▶ _BRIEF_
Switch "Identify" to "Determine" in the stretch of records from the line containing "This screenshot has width=1244, height=657." through the line containing "stat-label: 고가 is", leaving everything else unchanged. Return only those lines.

▶ _MATERIAL FOR THIS EXERCISE_
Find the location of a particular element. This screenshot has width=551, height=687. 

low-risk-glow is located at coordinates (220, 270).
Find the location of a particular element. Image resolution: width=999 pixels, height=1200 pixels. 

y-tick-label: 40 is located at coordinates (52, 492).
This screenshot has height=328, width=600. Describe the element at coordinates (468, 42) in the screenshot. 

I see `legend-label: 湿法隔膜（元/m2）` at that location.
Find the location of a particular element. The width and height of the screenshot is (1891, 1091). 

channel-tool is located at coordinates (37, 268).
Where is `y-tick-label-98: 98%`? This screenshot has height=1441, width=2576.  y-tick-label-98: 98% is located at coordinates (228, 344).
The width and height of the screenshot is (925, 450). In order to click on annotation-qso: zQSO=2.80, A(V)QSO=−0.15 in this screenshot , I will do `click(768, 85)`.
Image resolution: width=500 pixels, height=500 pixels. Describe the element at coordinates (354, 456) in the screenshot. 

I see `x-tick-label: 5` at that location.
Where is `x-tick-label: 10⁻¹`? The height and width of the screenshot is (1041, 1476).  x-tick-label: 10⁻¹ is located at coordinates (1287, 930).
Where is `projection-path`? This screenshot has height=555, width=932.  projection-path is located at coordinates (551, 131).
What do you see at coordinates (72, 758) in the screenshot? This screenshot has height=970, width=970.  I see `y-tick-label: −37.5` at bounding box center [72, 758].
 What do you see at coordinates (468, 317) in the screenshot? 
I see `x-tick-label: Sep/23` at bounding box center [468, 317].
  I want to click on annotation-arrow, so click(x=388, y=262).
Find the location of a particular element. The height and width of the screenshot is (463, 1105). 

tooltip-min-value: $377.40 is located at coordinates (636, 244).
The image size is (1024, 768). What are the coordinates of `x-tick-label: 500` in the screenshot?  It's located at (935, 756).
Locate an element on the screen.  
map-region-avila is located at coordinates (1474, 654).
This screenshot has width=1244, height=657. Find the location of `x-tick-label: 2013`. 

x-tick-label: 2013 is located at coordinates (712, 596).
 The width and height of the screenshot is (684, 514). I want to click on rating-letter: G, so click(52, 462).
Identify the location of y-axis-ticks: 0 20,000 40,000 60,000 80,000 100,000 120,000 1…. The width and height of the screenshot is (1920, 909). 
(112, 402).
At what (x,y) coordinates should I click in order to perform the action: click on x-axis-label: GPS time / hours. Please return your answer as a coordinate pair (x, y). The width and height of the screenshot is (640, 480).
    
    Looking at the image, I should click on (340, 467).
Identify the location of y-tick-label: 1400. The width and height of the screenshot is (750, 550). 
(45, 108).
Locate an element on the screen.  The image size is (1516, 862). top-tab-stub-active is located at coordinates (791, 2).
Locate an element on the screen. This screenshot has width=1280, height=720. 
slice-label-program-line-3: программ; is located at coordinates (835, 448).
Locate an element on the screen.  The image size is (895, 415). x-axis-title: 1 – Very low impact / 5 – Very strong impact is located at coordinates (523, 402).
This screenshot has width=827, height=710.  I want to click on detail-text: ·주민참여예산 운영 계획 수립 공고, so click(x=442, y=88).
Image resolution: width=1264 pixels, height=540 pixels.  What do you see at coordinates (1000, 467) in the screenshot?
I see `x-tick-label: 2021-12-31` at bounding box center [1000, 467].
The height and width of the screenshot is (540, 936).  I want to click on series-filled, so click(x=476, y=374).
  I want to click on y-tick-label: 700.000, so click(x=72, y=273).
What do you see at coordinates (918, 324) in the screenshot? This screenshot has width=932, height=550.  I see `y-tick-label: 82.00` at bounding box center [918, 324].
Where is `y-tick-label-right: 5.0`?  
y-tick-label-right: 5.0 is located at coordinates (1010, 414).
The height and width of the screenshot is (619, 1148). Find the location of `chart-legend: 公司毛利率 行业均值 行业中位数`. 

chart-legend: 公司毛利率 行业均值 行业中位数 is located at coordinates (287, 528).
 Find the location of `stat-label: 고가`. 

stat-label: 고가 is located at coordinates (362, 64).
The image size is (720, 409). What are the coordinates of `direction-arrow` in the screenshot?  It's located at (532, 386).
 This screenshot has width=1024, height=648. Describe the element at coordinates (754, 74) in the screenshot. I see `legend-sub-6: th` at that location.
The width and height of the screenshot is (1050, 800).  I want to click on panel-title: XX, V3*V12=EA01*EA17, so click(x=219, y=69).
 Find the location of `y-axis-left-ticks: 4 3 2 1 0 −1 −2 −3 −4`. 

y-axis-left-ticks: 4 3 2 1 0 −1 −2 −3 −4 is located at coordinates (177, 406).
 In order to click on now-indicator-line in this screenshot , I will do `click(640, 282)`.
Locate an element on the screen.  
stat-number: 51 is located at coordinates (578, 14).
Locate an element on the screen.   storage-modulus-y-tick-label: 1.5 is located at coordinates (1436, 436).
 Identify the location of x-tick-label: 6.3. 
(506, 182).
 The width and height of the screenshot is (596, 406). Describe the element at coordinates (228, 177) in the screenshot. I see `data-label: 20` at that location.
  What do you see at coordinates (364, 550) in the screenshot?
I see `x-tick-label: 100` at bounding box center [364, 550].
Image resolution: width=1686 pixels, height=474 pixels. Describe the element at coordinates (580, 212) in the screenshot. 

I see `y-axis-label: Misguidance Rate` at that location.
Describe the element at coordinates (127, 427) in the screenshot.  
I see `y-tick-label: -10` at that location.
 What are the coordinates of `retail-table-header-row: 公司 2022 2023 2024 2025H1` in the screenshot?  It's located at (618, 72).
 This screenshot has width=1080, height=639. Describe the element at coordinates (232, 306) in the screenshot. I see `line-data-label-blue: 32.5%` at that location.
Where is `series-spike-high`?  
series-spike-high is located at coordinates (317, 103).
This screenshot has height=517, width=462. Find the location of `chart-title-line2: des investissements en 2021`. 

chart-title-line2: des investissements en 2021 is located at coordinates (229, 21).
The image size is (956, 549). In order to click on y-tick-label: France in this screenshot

▶ _YOUR SOLUTION_
This screenshot has width=1244, height=657. Find the location of `x-tick-label: 2013`. 

x-tick-label: 2013 is located at coordinates (712, 596).
 The width and height of the screenshot is (684, 514). I want to click on rating-letter: G, so click(52, 462).
Determine the location of y-axis-ticks: 0 20,000 40,000 60,000 80,000 100,000 120,000 1…. The width and height of the screenshot is (1920, 909). 
(112, 402).
At what (x,y) coordinates should I click in order to perform the action: click on x-axis-label: GPS time / hours. Please return your answer as a coordinate pair (x, y). The width and height of the screenshot is (640, 480).
    
    Looking at the image, I should click on (340, 467).
Determine the location of y-tick-label: 1400. The width and height of the screenshot is (750, 550). 
(45, 108).
Locate an element on the screen.  The image size is (1516, 862). top-tab-stub-active is located at coordinates (791, 2).
Locate an element on the screen. This screenshot has width=1280, height=720. 
slice-label-program-line-3: программ; is located at coordinates (835, 448).
Locate an element on the screen.  The image size is (895, 415). x-axis-title: 1 – Very low impact / 5 – Very strong impact is located at coordinates (523, 402).
This screenshot has width=827, height=710.  I want to click on detail-text: ·주민참여예산 운영 계획 수립 공고, so click(x=442, y=88).
Image resolution: width=1264 pixels, height=540 pixels.  What do you see at coordinates (1000, 467) in the screenshot?
I see `x-tick-label: 2021-12-31` at bounding box center [1000, 467].
The height and width of the screenshot is (540, 936).  I want to click on series-filled, so click(x=476, y=374).
  I want to click on y-tick-label: 700.000, so click(x=72, y=273).
What do you see at coordinates (918, 324) in the screenshot? This screenshot has width=932, height=550.  I see `y-tick-label: 82.00` at bounding box center [918, 324].
Where is `y-tick-label-right: 5.0`?  
y-tick-label-right: 5.0 is located at coordinates (1010, 414).
The height and width of the screenshot is (619, 1148). Find the location of `chart-legend: 公司毛利率 行业均值 行业中位数`. 

chart-legend: 公司毛利率 行业均值 行业中位数 is located at coordinates (287, 528).
 Find the location of `stat-label: 고가`. 

stat-label: 고가 is located at coordinates (362, 64).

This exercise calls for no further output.